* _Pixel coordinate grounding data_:
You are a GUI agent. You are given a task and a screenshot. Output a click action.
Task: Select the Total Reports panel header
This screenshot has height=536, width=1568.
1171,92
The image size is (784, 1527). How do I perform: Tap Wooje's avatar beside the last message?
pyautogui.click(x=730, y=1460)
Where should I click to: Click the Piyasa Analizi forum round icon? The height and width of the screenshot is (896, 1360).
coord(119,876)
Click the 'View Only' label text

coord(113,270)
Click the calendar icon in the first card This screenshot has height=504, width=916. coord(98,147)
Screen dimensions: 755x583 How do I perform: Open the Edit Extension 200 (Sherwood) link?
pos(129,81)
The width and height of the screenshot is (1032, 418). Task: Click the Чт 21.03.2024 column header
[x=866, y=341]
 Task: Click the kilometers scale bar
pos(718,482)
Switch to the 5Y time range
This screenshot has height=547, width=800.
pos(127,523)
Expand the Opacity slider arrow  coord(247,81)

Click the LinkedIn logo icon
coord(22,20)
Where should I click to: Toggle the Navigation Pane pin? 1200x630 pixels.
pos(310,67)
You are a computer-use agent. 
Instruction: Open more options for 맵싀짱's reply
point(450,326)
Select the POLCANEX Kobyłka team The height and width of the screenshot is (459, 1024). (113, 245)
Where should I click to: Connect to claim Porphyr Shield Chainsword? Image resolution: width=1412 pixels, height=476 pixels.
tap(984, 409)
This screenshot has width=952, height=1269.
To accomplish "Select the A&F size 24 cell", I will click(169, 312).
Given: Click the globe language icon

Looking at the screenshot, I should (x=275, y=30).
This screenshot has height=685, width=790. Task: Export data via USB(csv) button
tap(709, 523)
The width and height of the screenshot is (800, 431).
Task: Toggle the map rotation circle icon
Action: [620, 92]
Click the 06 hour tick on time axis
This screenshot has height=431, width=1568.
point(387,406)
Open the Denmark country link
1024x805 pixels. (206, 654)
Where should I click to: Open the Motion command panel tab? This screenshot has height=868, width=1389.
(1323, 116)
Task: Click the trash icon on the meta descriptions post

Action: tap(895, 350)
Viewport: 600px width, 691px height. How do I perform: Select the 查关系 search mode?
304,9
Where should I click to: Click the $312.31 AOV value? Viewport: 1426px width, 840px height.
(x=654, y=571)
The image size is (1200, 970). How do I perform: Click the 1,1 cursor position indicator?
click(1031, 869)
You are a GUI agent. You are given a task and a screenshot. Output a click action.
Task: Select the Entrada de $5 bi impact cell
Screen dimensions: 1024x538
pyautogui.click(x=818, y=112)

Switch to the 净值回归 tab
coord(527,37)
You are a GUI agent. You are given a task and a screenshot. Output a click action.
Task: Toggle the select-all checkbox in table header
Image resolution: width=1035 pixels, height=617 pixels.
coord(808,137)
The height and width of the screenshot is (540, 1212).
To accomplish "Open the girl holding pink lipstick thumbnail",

* _EXERCISE AIM_:
From the records above, reproduce exactly the lines from the one with "Where should I click to: Toggle" to the one with "Select the POLCANEX", both included, and no others.

* _SOLUTION TO THIS PROBLEM_:
Where should I click to: Toggle the Navigation Pane pin? 1200x630 pixels.
pos(310,67)
You are a computer-use agent. 
Instruction: Open more options for 맵싀짱's reply
point(450,326)
Select the POLCANEX Kobyłka team The height and width of the screenshot is (459, 1024). (113, 245)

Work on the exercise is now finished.